Can we separate industrial CH4 emission sources from atmospheric observations? - A test case for carbon isotopes, PMF and enhanced APCA

Abstract

A large factor contributing to the uncertainties associated with sector specific anthropogenic methane emissions is the lack of available methods and data to reliably discriminate the different production processes. In this study, a variety of source apportionment techniques were investigated and developed to improve CH4 apportionment for co-located CH4 sources. The goal was to distinguish emissions from different systems at a mid-stream natural gas (NG) site (compressor station). Continuous measurements of atmospheric CH4 and co-emitted volatile organic compounds (VOCs) were analysed using Principle Component Analysis (PCA) and Positive Matrix Factorisation (PMF) receptor models. After sensitivity studies, significant extensions were made to the classical PCA, (Monte Carlo Absolute PCA ‘MC-APCA’ and Monte Carlo moving Absolute PCA ‘MC-mAPCA’) to better suit this application.

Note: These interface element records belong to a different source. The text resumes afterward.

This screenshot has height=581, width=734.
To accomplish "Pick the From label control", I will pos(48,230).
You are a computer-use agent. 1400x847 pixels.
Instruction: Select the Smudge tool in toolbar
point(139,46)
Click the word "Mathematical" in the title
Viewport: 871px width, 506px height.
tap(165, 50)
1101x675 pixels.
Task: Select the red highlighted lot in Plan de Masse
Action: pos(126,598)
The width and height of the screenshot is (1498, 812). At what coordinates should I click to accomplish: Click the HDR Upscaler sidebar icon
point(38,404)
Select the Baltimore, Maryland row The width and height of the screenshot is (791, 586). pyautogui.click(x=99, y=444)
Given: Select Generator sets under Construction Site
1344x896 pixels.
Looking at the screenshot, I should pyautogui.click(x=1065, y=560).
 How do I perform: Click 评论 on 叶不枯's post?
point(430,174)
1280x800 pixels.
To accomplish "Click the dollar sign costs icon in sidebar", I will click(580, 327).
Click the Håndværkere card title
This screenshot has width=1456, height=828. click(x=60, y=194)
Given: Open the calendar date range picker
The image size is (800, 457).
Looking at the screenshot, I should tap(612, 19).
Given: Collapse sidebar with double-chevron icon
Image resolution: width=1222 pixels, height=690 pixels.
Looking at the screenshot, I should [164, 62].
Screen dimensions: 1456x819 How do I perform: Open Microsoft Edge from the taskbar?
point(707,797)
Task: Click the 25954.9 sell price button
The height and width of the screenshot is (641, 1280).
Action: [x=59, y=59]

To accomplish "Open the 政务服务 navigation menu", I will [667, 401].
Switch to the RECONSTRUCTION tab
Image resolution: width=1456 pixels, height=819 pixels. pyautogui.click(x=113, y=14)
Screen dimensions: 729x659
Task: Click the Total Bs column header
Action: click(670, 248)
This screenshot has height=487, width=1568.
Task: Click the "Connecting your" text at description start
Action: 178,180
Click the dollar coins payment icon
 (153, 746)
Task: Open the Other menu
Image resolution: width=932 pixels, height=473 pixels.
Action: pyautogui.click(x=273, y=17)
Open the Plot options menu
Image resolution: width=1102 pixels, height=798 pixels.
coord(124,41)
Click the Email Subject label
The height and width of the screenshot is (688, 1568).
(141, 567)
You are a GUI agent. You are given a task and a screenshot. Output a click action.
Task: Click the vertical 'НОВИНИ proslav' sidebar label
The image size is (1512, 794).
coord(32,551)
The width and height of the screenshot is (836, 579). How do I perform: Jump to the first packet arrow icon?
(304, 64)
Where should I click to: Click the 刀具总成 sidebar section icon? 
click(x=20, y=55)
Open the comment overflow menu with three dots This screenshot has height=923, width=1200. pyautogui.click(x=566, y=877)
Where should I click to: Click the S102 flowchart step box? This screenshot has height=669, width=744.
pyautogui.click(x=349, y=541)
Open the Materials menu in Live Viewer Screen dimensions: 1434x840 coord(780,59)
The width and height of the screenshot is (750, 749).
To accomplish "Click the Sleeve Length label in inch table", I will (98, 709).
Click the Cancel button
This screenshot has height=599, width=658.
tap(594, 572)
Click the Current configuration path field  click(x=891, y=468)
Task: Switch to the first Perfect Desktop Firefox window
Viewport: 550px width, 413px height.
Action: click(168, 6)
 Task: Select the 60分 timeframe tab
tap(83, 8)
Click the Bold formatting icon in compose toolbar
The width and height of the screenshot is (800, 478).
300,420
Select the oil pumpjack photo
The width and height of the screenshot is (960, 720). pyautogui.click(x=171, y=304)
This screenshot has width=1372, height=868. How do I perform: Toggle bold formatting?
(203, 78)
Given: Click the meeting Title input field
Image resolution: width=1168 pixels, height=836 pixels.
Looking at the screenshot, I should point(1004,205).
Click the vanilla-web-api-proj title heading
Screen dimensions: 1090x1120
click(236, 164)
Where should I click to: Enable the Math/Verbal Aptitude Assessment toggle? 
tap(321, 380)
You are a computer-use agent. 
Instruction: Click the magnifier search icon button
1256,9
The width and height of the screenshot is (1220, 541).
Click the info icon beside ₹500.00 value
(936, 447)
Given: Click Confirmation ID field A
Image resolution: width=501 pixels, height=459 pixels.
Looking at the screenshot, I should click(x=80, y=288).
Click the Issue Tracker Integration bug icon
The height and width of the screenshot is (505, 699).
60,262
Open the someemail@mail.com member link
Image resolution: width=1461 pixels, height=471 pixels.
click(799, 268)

Results from the receptor models are compared and combined with isotopic analysis, examining both long and short-term temporal variations. This work determined MC-APCA and PMF to be the most appropriate techniques for the long-term analysis of dominant sources; according to MC-mAPCA, this was identified to be 77.5 ± 0.6% natural gas, while 66% of the remaining variability was associated with traffic-related proxies. Techniques such as the moving Miller-Tans method for isotopic source identification and MC-mAPCA gave an insight into the short-term variability of source composition. During most CH4 enhancement periods, δ13CH4 sources range from −40‰ to −45‰, while MC-mAPCA typically show methane to ethane ratios of 4%–8%, confirming the prevalence of NG emissions. Both techniques identified CH4 enhancements from intermittently contributing sources (in this case a ruminant source characterised by δ13CH4 -62 ± 3‰ and 0% C2H6:CH4), and differentiate small fluctuations in NG source composition. Overall, the best method to identify CH4 sources from atmospheric local measurements remains strongly dependant on the characteristics of said source. The campaign investigated here required sensitive analysis as it was predominantly single sourced, and focussed on the identification of two gas streams. In such a case, it was found that a combination of old and novel techniques provide the greatest information on the characteristics of CH4 sources and gives confidence in the results.